### Page excerpt
In addition, the audience voted for the best graduate student communicator. Congratulations to Ann Ogbemudia for winning the People's Choice for Best Communicator prize for her talk 'Ex vivo normothermic perfusion, a novel method to assess pancreases after preservation'.

A special issue of the Journal of the Nuffield Department of Surgical Sciences (JNDS) was published to showcase the research abstracts (oral presentations and selected posters) presented at the Away Day. JNDS was launched this year as an open access, online only journal primarily focused on bringing together the top case reports written by Oxford medical students during their clinical studies.

Professor Hamdy also announced the winners of the NDS Staff Awards. All members of the department were asked to nominate colleagues in four categories, and the winners were decided by the NDS Staffing Committee.

Congratulations to the award winners:

Tariq is a medical doctor, Rhodes scholar, DPhil student and member of the Royal College of Surgery (MRCS). His clinical success has also been accompanied by three publications in the last six months and he has dedicated his time during his DPhil to tutoring and demonstrating Neuroanatomy to undergraduate medical students. He has also successfully applied for a grant through the Howard Brain Sciences Foundation to fund a public health initiative in his home country of Jamaica which seeks to map the indicators for safe and affordable surgery according to the 2015 Lancet Commission on Global Surgery.

Jo has worked tirelessly to facilitate the required infrastructure and support for the department and its research while remaining affable, friendly and caring about the wellbeing of all the employees. She is an example of knowledge, expertise, dedication and enthusiasm, has shown outstanding performance in her role, and has excellent relations with other members of department.

### Work to complete
Return the part of the department news excerpt that opens with the words containing "A special issue" and closes with "their clinical studies.", copied word for word. The items that come after this text are separate material and have no connection to it.

### Record excerpts
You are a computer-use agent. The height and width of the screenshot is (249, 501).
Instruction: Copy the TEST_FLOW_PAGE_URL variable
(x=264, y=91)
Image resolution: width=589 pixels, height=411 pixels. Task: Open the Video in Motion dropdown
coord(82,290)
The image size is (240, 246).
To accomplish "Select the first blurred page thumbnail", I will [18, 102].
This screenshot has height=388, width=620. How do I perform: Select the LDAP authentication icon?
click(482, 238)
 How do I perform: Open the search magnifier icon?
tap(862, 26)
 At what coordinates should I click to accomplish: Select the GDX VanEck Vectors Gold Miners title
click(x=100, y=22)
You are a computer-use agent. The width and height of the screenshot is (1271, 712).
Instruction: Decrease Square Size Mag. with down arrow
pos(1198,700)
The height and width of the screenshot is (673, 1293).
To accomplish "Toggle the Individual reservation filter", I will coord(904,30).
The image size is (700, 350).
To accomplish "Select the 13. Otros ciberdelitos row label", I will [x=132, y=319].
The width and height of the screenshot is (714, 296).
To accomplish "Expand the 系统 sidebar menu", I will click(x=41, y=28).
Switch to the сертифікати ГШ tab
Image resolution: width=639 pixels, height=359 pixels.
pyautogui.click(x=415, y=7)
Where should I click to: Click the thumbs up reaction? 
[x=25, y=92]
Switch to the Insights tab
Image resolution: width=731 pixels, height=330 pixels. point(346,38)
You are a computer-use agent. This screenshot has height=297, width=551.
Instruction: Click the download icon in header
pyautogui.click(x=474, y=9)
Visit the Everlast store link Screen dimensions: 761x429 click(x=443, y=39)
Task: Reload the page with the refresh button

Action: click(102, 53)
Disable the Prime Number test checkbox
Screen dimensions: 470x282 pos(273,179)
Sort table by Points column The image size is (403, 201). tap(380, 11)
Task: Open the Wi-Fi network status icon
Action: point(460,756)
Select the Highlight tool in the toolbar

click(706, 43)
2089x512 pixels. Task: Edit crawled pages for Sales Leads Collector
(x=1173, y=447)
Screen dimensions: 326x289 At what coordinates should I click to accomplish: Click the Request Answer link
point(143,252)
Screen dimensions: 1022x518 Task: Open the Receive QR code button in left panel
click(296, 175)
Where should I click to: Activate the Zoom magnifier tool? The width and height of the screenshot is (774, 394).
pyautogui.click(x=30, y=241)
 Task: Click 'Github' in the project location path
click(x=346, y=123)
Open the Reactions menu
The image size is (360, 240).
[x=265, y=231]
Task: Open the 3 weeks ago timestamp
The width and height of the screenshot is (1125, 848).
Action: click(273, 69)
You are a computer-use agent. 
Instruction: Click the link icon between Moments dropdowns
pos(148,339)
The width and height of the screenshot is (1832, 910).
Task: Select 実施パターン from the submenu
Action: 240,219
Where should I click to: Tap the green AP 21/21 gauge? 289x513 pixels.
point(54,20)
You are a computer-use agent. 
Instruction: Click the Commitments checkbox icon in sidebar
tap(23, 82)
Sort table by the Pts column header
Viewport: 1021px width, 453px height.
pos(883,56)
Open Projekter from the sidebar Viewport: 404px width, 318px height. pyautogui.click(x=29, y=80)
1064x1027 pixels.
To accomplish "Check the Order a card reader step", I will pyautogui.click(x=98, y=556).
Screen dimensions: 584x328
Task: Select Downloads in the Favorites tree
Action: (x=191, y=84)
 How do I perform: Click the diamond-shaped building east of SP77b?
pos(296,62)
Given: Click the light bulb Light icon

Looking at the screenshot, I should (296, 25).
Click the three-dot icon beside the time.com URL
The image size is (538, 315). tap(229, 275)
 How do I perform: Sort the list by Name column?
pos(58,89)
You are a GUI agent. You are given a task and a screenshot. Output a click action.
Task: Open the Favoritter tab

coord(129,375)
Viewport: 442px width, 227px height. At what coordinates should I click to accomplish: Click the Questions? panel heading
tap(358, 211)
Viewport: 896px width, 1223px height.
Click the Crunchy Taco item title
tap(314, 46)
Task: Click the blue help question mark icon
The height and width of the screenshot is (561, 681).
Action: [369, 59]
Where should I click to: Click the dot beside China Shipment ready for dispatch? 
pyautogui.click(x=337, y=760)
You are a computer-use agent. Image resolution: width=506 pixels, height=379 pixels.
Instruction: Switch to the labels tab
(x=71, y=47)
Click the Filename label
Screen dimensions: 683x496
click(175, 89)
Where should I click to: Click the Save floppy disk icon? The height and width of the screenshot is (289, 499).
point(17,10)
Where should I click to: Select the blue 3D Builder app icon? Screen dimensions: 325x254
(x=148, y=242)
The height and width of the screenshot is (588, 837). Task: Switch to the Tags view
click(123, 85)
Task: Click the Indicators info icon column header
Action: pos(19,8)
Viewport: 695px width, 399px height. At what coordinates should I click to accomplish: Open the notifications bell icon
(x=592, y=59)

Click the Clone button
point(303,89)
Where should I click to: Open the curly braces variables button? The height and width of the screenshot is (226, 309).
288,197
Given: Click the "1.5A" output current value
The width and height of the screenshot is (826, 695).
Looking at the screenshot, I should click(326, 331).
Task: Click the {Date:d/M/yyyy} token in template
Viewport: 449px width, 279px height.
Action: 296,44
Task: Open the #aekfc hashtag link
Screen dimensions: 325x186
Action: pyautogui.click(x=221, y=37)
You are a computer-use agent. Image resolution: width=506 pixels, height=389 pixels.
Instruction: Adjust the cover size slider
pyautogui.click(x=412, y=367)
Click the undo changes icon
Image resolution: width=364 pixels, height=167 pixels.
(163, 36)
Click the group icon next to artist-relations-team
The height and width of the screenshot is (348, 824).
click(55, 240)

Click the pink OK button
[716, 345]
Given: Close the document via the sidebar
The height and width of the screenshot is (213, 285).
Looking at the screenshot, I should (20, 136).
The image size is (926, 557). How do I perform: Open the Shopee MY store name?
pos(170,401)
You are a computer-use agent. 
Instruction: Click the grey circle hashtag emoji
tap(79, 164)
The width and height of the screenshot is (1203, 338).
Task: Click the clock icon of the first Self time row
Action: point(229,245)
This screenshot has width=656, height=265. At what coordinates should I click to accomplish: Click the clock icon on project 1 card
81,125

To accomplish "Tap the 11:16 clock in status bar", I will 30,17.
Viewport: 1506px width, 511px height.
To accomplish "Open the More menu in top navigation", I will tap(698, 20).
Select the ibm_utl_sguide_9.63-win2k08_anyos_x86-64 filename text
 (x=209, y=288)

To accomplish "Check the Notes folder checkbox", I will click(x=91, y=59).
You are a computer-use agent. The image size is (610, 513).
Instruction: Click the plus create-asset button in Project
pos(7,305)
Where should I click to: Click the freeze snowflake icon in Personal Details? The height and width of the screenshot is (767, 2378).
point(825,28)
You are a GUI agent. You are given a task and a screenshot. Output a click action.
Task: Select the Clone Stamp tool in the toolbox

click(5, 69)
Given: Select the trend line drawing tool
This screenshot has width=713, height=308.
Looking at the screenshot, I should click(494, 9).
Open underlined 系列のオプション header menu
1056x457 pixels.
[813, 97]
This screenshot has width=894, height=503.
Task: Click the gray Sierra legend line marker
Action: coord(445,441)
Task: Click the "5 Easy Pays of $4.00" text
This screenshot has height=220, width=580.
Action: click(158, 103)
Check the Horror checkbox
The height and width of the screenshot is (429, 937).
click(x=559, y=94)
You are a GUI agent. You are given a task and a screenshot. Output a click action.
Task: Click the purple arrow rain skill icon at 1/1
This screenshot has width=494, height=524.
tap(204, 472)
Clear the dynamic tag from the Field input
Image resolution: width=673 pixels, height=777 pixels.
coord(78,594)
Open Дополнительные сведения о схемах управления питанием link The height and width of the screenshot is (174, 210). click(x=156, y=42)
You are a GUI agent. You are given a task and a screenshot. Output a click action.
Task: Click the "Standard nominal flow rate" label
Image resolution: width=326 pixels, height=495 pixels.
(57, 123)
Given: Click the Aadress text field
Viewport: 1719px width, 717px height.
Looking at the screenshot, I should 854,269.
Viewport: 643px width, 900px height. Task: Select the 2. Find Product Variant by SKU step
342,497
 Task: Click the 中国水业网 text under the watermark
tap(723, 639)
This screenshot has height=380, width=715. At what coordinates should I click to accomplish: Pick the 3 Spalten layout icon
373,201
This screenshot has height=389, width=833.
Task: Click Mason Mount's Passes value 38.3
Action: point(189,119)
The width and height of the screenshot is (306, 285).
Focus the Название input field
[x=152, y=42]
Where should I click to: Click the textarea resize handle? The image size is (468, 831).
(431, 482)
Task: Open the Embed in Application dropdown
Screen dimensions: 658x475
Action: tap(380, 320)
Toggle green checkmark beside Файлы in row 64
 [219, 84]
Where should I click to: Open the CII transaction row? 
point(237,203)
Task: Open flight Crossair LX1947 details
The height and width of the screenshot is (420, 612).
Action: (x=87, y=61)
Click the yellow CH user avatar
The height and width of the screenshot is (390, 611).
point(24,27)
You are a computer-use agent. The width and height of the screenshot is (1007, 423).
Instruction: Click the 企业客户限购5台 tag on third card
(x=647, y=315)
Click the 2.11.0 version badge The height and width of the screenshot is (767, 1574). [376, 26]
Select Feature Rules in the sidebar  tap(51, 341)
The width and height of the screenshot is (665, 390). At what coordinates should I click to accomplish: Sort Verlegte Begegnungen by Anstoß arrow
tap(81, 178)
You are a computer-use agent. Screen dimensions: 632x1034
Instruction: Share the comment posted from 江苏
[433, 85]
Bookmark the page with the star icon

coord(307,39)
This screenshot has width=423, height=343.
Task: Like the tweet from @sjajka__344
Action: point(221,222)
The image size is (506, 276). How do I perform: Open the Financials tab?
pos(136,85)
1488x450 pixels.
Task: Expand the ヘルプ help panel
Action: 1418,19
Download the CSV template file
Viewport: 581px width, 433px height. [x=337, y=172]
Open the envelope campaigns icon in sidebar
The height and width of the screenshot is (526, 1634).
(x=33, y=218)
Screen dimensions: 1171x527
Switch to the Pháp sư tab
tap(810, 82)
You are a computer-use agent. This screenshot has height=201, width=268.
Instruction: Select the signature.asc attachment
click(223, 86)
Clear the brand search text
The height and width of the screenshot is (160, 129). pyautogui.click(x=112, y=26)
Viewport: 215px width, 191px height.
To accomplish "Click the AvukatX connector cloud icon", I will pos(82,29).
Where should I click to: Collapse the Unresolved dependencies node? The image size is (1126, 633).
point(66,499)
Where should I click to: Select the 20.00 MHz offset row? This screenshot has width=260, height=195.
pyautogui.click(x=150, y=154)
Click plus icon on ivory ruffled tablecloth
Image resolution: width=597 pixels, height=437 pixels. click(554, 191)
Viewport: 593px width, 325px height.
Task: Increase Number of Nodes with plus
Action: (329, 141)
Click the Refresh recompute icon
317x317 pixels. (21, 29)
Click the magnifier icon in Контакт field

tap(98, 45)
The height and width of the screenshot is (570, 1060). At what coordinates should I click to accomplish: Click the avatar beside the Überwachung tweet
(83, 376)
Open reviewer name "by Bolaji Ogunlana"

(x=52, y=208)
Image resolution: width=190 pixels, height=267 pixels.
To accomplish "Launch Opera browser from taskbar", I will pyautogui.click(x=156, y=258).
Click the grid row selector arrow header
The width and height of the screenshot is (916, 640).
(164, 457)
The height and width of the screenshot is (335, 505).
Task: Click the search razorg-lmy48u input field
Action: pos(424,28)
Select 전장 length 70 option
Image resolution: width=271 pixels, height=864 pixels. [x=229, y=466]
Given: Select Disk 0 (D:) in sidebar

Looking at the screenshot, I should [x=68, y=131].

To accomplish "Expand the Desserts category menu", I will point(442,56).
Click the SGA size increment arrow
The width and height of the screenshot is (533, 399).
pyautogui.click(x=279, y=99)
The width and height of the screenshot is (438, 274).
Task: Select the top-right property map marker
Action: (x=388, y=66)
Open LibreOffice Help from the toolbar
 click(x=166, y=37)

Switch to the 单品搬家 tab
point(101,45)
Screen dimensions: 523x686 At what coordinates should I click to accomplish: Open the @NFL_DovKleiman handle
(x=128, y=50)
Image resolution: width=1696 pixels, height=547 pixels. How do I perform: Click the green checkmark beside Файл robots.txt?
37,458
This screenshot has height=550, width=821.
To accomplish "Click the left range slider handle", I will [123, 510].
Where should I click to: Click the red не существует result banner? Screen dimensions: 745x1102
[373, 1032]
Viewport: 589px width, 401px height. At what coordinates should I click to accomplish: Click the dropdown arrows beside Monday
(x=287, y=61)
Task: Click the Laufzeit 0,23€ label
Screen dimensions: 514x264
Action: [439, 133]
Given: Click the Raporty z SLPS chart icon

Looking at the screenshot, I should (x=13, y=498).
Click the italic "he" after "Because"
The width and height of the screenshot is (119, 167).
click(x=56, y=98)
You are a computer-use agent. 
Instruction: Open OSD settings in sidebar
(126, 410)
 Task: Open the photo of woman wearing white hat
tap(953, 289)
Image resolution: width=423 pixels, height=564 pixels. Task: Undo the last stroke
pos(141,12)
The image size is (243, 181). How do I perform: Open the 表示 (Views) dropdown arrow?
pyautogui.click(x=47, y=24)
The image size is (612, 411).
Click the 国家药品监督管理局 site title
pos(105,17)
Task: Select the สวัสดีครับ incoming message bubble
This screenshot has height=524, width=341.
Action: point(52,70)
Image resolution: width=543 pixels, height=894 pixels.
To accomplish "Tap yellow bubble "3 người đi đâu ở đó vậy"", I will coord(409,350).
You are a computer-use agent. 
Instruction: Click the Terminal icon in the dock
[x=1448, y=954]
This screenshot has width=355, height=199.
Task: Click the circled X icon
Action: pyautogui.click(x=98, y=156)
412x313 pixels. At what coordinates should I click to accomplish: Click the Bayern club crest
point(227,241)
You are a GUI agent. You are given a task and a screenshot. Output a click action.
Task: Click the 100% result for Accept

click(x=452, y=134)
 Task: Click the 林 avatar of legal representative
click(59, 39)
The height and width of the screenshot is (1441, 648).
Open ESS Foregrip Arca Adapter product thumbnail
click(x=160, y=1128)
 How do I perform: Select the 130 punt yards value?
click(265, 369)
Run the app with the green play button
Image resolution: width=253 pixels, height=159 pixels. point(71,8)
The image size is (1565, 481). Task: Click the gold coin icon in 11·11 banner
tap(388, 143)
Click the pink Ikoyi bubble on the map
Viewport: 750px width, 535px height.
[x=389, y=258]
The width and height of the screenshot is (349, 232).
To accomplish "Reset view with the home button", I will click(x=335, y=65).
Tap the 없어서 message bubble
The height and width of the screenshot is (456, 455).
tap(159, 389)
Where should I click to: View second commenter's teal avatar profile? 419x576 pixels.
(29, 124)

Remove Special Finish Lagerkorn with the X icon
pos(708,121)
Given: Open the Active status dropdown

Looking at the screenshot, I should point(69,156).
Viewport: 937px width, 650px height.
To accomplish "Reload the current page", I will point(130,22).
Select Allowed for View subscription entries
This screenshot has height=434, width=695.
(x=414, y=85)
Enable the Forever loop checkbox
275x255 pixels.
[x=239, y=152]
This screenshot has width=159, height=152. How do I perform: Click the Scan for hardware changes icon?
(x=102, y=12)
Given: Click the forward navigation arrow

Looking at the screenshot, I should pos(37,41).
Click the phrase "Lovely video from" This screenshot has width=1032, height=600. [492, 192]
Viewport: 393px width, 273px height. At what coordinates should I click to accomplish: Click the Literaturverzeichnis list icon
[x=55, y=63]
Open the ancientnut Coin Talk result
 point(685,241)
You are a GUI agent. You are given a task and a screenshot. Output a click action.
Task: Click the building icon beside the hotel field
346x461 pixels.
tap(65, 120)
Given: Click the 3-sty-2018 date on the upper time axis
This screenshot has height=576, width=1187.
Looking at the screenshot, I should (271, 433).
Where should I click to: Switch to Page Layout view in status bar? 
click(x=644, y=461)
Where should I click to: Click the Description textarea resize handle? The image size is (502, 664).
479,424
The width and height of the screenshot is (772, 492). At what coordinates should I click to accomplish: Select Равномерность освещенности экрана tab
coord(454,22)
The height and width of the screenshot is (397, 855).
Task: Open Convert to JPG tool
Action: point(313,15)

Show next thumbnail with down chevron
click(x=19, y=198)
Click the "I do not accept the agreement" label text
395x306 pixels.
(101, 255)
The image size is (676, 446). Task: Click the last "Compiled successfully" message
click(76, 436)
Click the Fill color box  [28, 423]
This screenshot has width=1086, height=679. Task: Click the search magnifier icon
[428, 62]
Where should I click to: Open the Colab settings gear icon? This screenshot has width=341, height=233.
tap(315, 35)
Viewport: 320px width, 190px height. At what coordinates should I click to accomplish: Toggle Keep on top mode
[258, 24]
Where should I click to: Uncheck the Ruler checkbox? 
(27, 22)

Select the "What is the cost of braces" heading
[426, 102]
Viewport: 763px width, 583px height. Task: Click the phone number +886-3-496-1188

### Answer
A special issue of the Journal of the Nuffield Department of Surgical Sciences (JNDS) was published to showcase the research abstracts (oral presentations and selected posters) presented at the Away Day. JNDS was launched this year as an open access, online only journal primarily focused on bringing together the top case reports written by Oxford medical students during their clinical studies.